You use whitelisting to control which fields are included in the index schema.

To configure Azure Search whitelisting:

  1. In the \App_Config\Sitecore\ContentSearch.Azure\ Sitecore.ContentSearch.Azure.DefaultIndexConfiguration.config  configuration file, set the value of the indexAllFields setting  to false.
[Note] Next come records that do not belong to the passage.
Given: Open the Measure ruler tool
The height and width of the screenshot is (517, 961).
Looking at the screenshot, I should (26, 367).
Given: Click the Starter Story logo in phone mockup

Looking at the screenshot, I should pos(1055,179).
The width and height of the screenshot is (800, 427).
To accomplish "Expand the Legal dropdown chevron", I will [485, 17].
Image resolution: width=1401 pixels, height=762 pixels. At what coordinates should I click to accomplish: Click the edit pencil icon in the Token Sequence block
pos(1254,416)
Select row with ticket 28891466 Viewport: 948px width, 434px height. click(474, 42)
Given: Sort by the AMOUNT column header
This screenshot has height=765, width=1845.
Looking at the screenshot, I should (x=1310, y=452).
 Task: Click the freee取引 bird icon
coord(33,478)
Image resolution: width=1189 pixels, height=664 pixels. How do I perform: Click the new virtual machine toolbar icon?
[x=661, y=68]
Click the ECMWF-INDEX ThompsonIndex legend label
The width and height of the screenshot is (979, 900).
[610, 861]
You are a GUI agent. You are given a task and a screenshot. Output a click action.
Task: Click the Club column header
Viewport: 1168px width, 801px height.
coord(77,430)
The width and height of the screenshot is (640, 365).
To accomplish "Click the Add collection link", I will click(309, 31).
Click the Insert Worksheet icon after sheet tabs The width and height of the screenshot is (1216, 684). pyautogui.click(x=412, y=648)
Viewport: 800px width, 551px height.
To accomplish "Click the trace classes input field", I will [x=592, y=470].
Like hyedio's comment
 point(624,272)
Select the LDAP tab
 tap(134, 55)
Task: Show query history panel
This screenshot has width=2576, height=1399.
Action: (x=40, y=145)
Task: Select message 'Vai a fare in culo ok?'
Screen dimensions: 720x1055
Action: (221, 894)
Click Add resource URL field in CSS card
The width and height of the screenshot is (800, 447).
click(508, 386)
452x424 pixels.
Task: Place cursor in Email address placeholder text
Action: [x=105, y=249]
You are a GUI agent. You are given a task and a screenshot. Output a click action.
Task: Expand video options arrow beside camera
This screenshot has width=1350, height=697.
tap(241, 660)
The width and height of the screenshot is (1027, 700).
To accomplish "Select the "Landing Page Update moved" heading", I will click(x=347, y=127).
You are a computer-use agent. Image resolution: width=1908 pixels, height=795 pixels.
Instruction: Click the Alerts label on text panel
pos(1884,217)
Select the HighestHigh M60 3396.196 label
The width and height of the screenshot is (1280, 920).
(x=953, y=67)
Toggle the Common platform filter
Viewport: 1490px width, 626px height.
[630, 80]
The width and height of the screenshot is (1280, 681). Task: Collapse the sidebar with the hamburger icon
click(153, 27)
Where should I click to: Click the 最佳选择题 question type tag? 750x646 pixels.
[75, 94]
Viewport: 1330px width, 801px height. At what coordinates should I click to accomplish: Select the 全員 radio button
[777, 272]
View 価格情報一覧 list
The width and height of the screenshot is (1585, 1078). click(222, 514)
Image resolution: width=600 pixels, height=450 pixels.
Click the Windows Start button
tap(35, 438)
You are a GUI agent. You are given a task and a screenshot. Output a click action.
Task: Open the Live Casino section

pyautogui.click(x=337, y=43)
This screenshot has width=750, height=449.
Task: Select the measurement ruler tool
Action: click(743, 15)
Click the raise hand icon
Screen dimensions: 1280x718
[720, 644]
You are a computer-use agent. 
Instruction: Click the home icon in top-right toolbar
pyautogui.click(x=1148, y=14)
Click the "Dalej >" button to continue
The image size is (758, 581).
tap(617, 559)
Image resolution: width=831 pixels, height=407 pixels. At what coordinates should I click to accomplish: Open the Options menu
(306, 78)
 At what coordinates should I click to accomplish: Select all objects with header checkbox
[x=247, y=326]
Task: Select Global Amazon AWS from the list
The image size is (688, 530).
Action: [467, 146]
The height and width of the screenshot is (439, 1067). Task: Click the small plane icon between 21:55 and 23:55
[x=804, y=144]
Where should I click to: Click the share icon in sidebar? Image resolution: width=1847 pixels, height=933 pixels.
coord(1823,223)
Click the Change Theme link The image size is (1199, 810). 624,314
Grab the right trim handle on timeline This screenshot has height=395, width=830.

  2. In the configuration file, add the minimal recommended fields to include to list in the configuration section. The minimal recommended list of fields includes:

    <include hint="list:AddIncludedField">
      <__Boost>{93D1B217-B8F4-462E-BABF-68298C9CE667}</__Boost>
      <__Bucketable>{C9283D9E-7C29-4419-9C28-5A5C8FF53E84}</__Bucketable>
      <__Created_By>{5DD74568-4D4B-44C1-B513-0AF5F4CDA34F}</__Created_By>
      <__Enable_Item_Fallback>{FD4E2050-186C-4375-8B99-E8A85DD7436E}
      </__Enable_Item_Fallback>
      <__Hidden>{39C4902E-9960-4469-AEEF-E878E9C8218F}</__Hidden>
      <__Icon>{06D5295C-ED2F-4A54-9BF2-26228D113318}</__Icon>
      <__Is_Bucket>{D312103C-B36C-4CA5-864A-C85F9ABDA503}</__Is_Bucket>
      <__Semantics>{A14F1B0C-4384-49EC-8790-28A440F3670C}</__Semantics>
      <Date_Range>{7146F1A4-45FB-4CEC-9855-C95E9E595827}</Date_Range>
      <Extension>{C06867FE-9A43-4C7D-B739-48780492D06F}</Extension>
      <Facets_Location>{96ABAC42-67D6-46E0-91A9-8F46FF9EAC25}</Facets_Location>
      <Facets_Template>{154DC6DA-89C4-4704-8CDA-95994D794BEA}</Facets_Template>
      <File_Size>{E344C026-8575-496D-8CDF-7741891D0786}</File_Size>
      <ID>{5A531AF0-C44C-4141-A0D3-09C5CDC3D654}</ID>
      <Image_Dimensions>{05EF282C-54DE-49B5-9EF3-0EB3008080C6}</Image_Dimensions>
      <Language>{BC06ED64-C4A1-4EE2-9835-541E1CC4CCC9}</Language>
      <Mime_Type>{6F47A0A5-9C94-4B48-ABEB-42D38DEF6054}</Mime_Type>
      <Parent_ID>{1F4412CC-609C-4D3C-AF8C-D5C849202916}</Parent_ID>
      <Search_Types_Location>{A34F2EFE-CF7A-4BF3-86DC-589B33C1B236}</Search_Types_Location>
      <Search_Types_Template>{473454F9-5184-4BDD-9A04-0F567641407A}</Search_Types_Template>
      <Sitecore_Items>{BBDD760F-6C5F-467A-83B4-095CC9CFC2DF}</Sitecore_Items>
      <Size>{6954B7C7-2487-423F-8600-436CB3B6DC0E}</Size>
      <Table_View>{68DA2D37-ABC0-4001-BF01-A3FC8D2F1BF9}</Table_View>
      <Tag>{FE6DB0A6-09BD-4FEB-8D82-0F1C14183E18}</Tag>
      <Tags>{56EF9816-35AD-4160-B5DC-ECA7FE7DCFC2}</Tags>
      <Text>{A60ACD61-A6DB-4182-8329-C957982CEC74}</Text>
      <Title>{75577384-3C97-45DA-A847-81B00500E250}</Title>
      <Search_Types_Text>{E600C190-3F61-4776-B2F5-03AD7AEB351C}</Search_Types_Text>
      <Updated_Date>{87A830FB-4E2F-4F76-896B-F20CFA2374DD}</Updated_Date>
      <Workflow_State>{49D86313-493D-4054-ACC9-D68AD6B09332}</Workflow_State>
    </include>
  3. Extend the configuration section with the fields you want to index.